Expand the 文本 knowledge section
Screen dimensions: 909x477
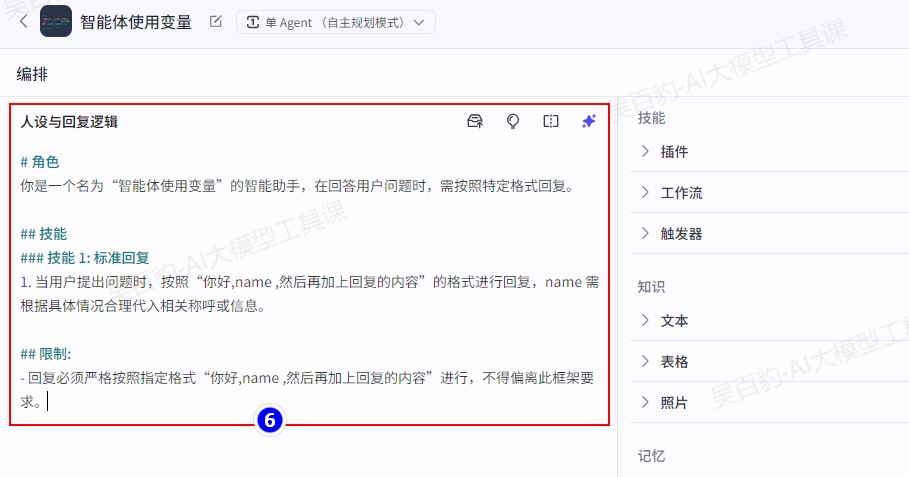[x=674, y=321]
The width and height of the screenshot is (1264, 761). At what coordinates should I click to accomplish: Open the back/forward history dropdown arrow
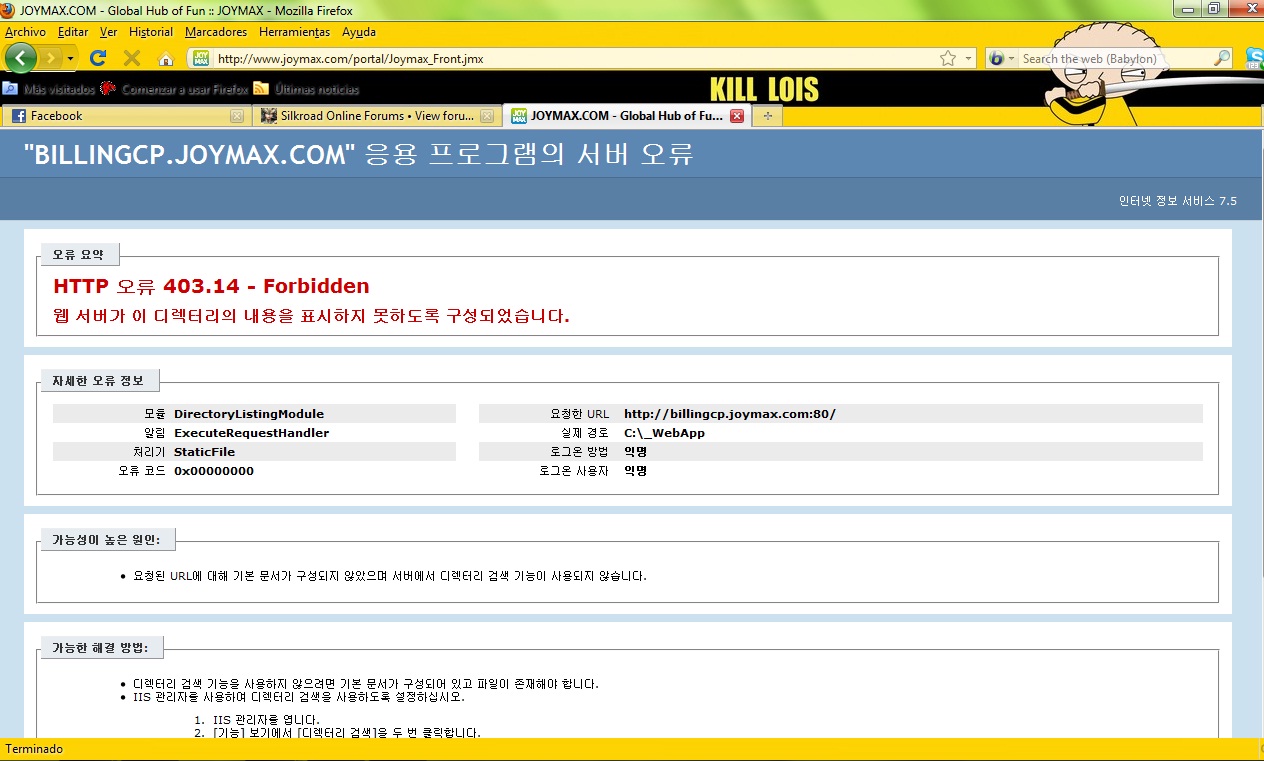click(x=71, y=59)
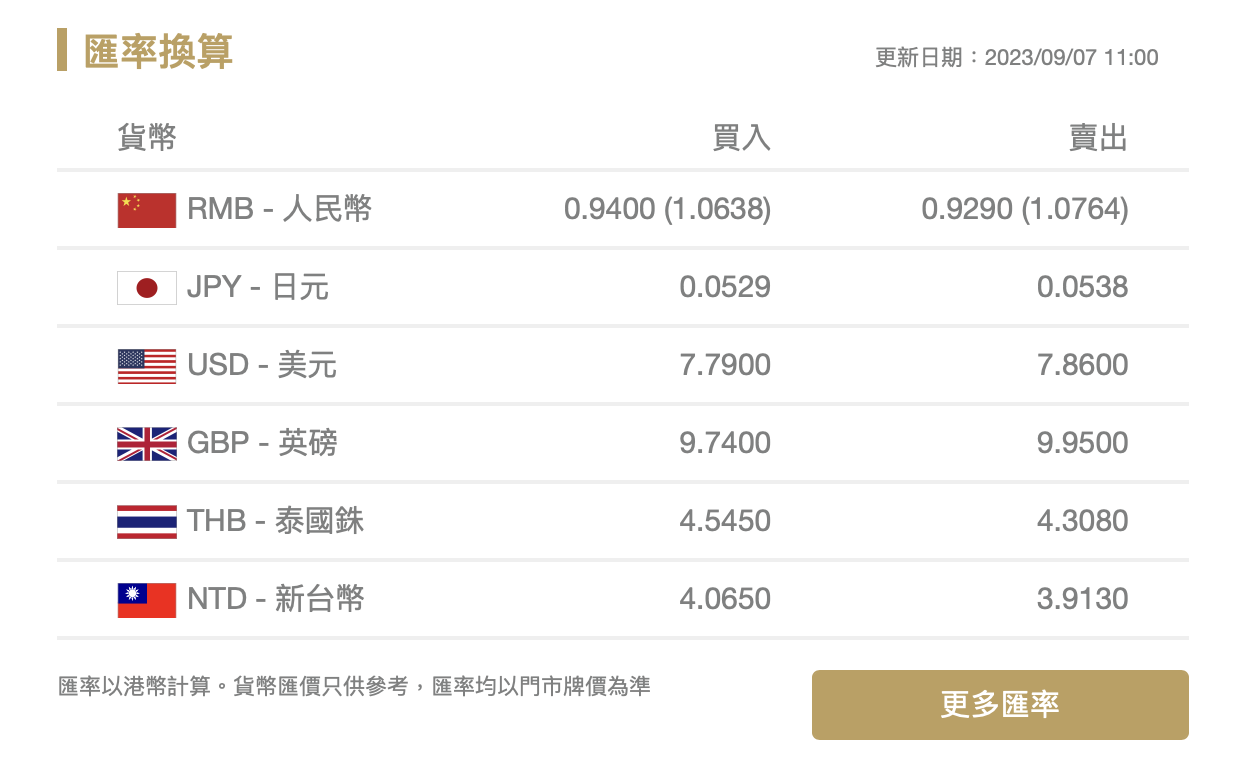Select the RMB - 人民幣 currency label
Viewport: 1236px width, 764px height.
click(x=279, y=209)
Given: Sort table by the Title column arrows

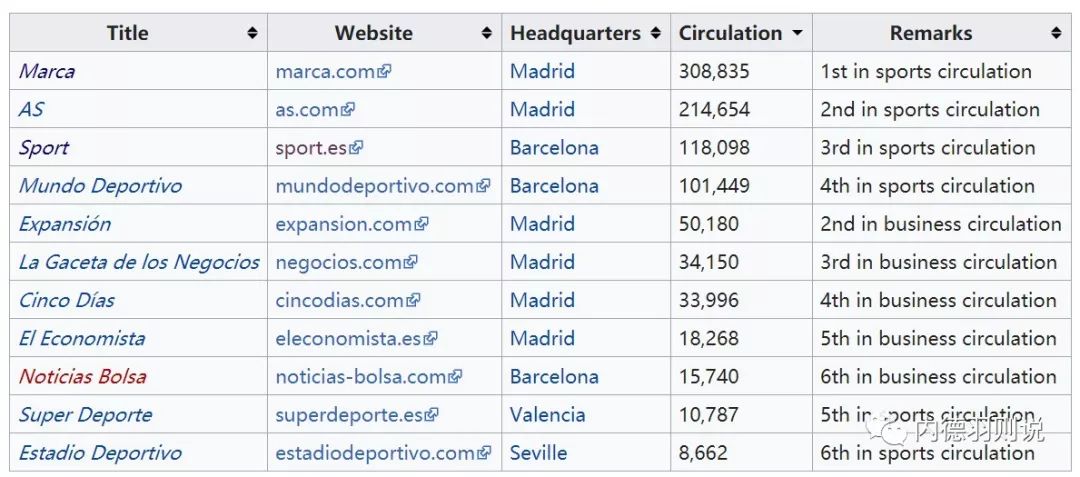Looking at the screenshot, I should 253,33.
——
Try it | All of the records above must be copied exactly, except for the pictures.

Problem solution |
Expand the 文本 knowledge section
Screen dimensions: 909x477
[x=674, y=321]
The width and height of the screenshot is (1264, 761). At what coordinates should I click to accomplish: Open the back/forward history dropdown arrow
click(x=71, y=59)
Select the RMB - 人民幣 currency label
Viewport: 1236px width, 764px height.
click(x=279, y=209)
Given: Sort table by the Title column arrows

Looking at the screenshot, I should 253,33.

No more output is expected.